Electronic dance music (EDM) has risen in popularity in recent years. It’s made megastars out of young artists, from Martin Garrix to Kygo to Oliver Heldens, playing worldwide to sell-out crowds. Yet, EDM gigs are often bereft of instrumentation, instead featuring laptops, buttons, and a whole lotta jumping. This isn’t to say live DJing is mundane, but once the event is removed from a routine nightclub and expensively repackaged in an arena, consumers should expect more.

Image via sleepinginneptune

Talent and popularity are hard to differentiate in the music business, with the electronic middle-man serving to obscure what is true and what has been constructed artificially. This is what makes live music increasingly crucial: other industries — namely cinema — struggle to maintain the convention of experiencing the medium as a social event, as individuals can be satisfied solely through online consumption.

Image via Declan McGlynn

A common criticism of EDM artists is that they’re ‘glorified button pushers’, as the DJ deadmau5 points out here — he acknowledges this, seeing himself as more a party centrepiece than a musical virtuoso. In a recent Q+A at London’s Red Bull Studios, the Disclosure brothers, Guy and Howard Lawrence, spoke about how they aim to make live shows worthwhile despite of the opportunity to simply press a spacebar. Basic actions subtly allow the audience’s experience to become more exclusive: drum beats are taken from songs, separated onto a machine, and physically struck — the duo said they emphasise the action drumming in live shows to enable those further away to feel drawn in to the music.

Disclosure, though popular for house beats, are musically trained, and seek to show a level of craftmanship on stage to make tickets worth their price. The aural and the visual are considered in tandem, as they ensure both that tickets are sold and that their gig is heard and seen as a physical experience. As the video below shows, they make their process as technical as possible; in the Q+A, Guy stated that for a gig to be truly live, the music would have to turn off if he and his brother walked off stage. For other artists, he said, this wouldn’t be the case.

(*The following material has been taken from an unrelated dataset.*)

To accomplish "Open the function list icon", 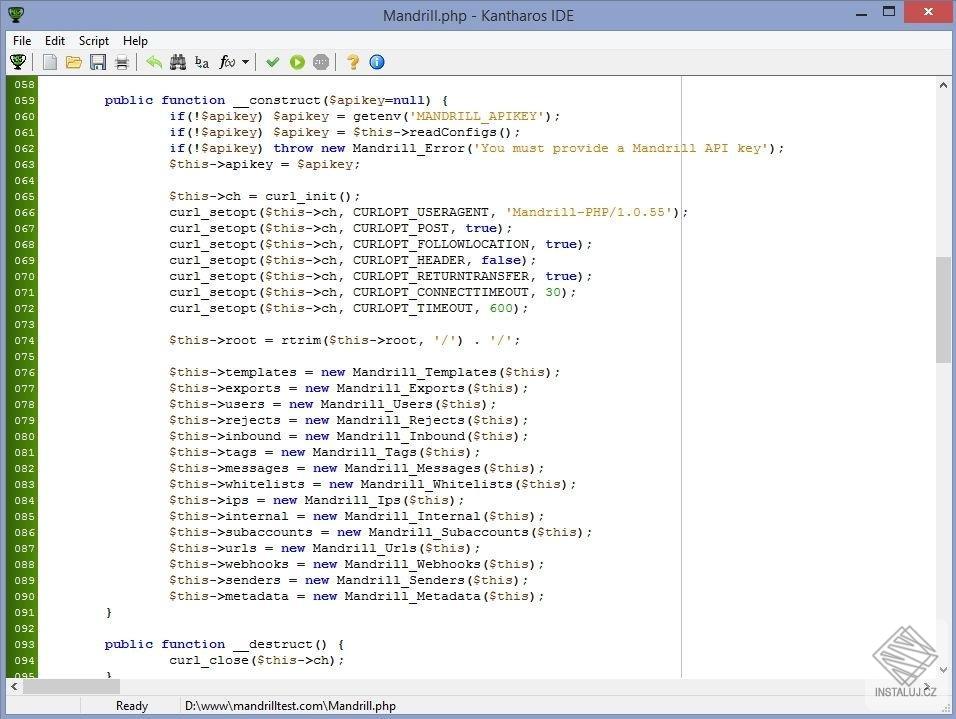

Another recent event in London, U2’s ‘Innocence + Experience’ tour, showed a different approach: live music as art installation. The commercial aspect of proceedings isn’t a concern for U2, with their platform already set. Biographical and political themes become the focal point, projected on extremely wide screens; animated films provide visual art that illustrates the music. Even if the gig is worth attending simply to see Bono and co. on stage, the additional visual content is exclusive and impressive, allowing the occasion to feel special.

Image via Stufish

Ed Sheeran’s success, meanwhile, is testament to the fact that identity is crucial in live music. Sheeran’s gigs are unique in that they’re stripped down, with just a man and his guitar — a man able to hold the breath of 87,000 at once. Like U2 and Disclosure, he constructs his live music around his unique image, far removed the homogeneity of bestselling DJs today.

Some DJs clearly have musical pedigree — here’s Kygo playing the piano, which is nice — but, without much in the way of musical variation, all a typical arena gig offers for a fan is a chance to be part of a huge, wild crowd. Some might see this as worthy of its huge entry fee; I’m looking for something more visceral, visual, and valuable.